------ Material for the task ------

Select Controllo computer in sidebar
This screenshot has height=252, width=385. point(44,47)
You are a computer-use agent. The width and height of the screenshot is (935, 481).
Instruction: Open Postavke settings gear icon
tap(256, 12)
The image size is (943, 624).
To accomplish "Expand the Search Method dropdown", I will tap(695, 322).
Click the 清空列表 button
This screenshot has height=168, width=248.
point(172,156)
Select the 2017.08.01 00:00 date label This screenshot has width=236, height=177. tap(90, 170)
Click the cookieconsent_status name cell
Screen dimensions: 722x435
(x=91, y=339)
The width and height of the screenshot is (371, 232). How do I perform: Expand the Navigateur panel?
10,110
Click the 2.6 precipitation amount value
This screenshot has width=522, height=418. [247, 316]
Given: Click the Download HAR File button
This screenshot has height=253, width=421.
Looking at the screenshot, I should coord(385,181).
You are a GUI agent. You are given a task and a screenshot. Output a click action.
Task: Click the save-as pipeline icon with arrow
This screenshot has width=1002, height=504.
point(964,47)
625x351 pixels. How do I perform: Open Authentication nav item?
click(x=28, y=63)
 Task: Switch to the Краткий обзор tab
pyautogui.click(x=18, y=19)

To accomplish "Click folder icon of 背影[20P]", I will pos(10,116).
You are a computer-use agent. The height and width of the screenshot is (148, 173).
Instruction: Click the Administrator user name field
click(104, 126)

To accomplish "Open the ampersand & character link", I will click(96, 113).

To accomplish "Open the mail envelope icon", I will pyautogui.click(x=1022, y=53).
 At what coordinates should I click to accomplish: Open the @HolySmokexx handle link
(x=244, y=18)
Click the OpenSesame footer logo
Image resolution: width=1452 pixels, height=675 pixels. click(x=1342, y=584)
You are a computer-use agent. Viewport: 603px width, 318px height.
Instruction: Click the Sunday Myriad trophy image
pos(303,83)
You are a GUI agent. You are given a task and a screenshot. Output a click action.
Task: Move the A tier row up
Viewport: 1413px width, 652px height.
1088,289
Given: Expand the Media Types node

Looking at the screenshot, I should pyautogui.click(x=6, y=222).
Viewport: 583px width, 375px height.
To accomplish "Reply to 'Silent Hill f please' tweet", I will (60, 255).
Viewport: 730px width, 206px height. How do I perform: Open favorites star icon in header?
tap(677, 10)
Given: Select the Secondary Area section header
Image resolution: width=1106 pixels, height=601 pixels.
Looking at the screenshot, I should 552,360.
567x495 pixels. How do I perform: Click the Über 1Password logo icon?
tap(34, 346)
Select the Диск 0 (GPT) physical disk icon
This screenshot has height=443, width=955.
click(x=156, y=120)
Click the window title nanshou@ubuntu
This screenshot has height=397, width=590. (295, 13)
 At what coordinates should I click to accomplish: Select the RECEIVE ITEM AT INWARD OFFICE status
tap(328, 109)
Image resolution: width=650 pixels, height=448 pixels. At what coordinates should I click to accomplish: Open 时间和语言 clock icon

------

Set problem.
Copy the lines above verbatim, starting at the line that contains "will pyautogui.click(x=1022, y=53)." and stopping after the line that contains "Looking at the screenshot, I should 552,360.".

Full solution.
To accomplish "Open the mail envelope icon", I will pyautogui.click(x=1022, y=53).
 At what coordinates should I click to accomplish: Open the @HolySmokexx handle link
(x=244, y=18)
Click the OpenSesame footer logo
Image resolution: width=1452 pixels, height=675 pixels. click(x=1342, y=584)
You are a computer-use agent. Viewport: 603px width, 318px height.
Instruction: Click the Sunday Myriad trophy image
pos(303,83)
You are a GUI agent. You are given a task and a screenshot. Output a click action.
Task: Move the A tier row up
Viewport: 1413px width, 652px height.
1088,289
Given: Expand the Media Types node

Looking at the screenshot, I should pyautogui.click(x=6, y=222).
Viewport: 583px width, 375px height.
To accomplish "Reply to 'Silent Hill f please' tweet", I will (60, 255).
Viewport: 730px width, 206px height. How do I perform: Open favorites star icon in header?
tap(677, 10)
Given: Select the Secondary Area section header
Image resolution: width=1106 pixels, height=601 pixels.
Looking at the screenshot, I should 552,360.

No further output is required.